# Yanmar clutch parts



## mikegazaille (11 mo ago)

Hi guys and ladies,Ive been spending weeks trying to get all the clutch parts for my YM220D, I finally located a clutch and pressure plate and throw out bearing. I cannot find the throw out bearing slide collar return springs anywhere? If anyone has two they would sell or point me in the right direction i would much appreciate it. 
Thank You
Mike 
[email protected]
401-481-3638 Thanks again!


----------



## bmaverick (Feb 20, 2014)

mikegazaille said:


> Hi guys and ladies, I've been spending weeks trying to get all the clutch parts for my YM220D, I finally located a clutch and pressure plate and throw out bearing. I cannot find the throw out bearing slide collar return springs anywhere? If anyone has two they would sell or point me in the right direction i would much appreciate it.
> Thank You
> Mike
> [email protected]
> 401-481-3638 Thanks again!


Mike, The Yanmar Tractor Owners Group has a WIKI page with a long list of Yanmar parts suppliers. Plus the group has 3 of the parts suppliers in the membership community too. The link is below in my signature. 
Bret


----------



## mikegazaille (11 mo ago)

Thanks!


----------

> _MATERIAL SUPPLIED_:

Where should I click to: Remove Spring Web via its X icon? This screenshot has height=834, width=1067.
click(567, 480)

--

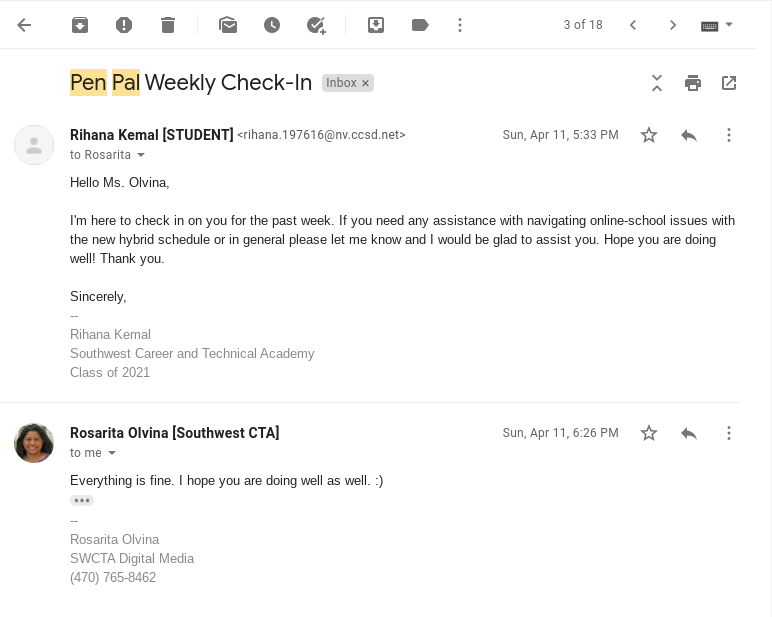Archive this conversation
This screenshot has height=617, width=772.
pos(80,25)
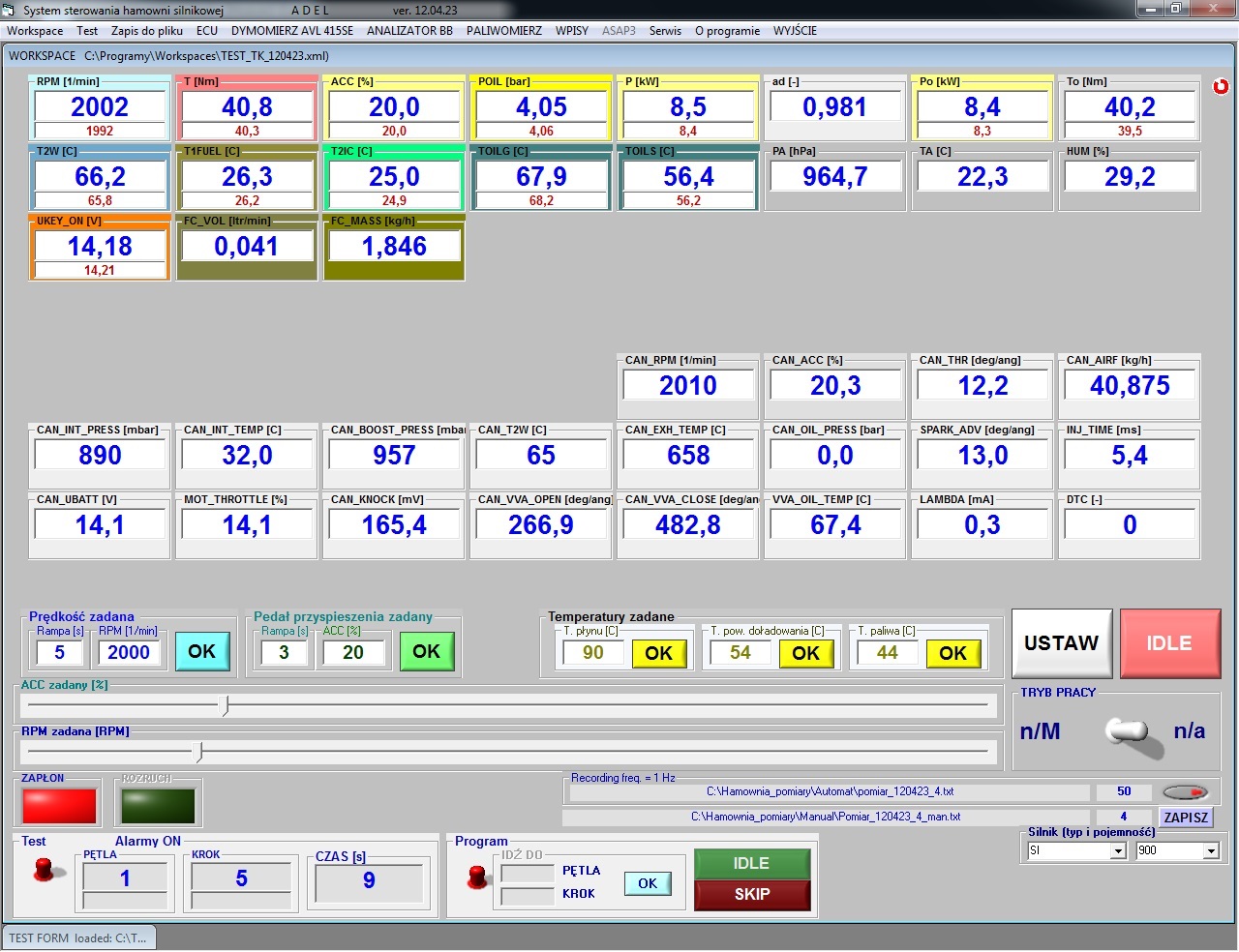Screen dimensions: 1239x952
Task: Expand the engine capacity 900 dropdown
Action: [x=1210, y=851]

> _SHORT EXERCISE A_: Repeat the stretch of the Yanmar clutch thread from "Hi guys and ladies,Ive" through "(Feb 20, 2014)".
> _SHORT EXERCISE B_:
Answer these questions from the Yanmar clutch thread:
(i) What tractor model are the clutch parts for?
(ii) How many return springs does Mike want to obtain?
(iii) How many parts suppliers are part of the Yanmar Tractor Owners Group membership community?
> _SHORT EXERCISE C_: List every clutch component that Mike names in his first post in the Yanmar clutch thread.

> _EXERCISE RESPONSE A_:
Hi guys and ladies,Ive been spending weeks trying to get all the clutch parts for my YM220D, I finally located a clutch and pressure plate and throw out bearing. I cannot find the throw out bearing slide collar return springs anywhere? If anyone has two they would sell or point me in the right direction i would much appreciate it. 
Thank You
Mike 
[email protected]
401-481-3638 Thanks again!


----------



## bmaverick (Feb 20, 2014)

> _EXERCISE RESPONSE B_:
(i) YM220D
(ii) Two
(iii) Three

> _EXERCISE RESPONSE C_:
- Clutch
- Pressure plate
- Throw out bearing
- Throw out bearing slide collar return springs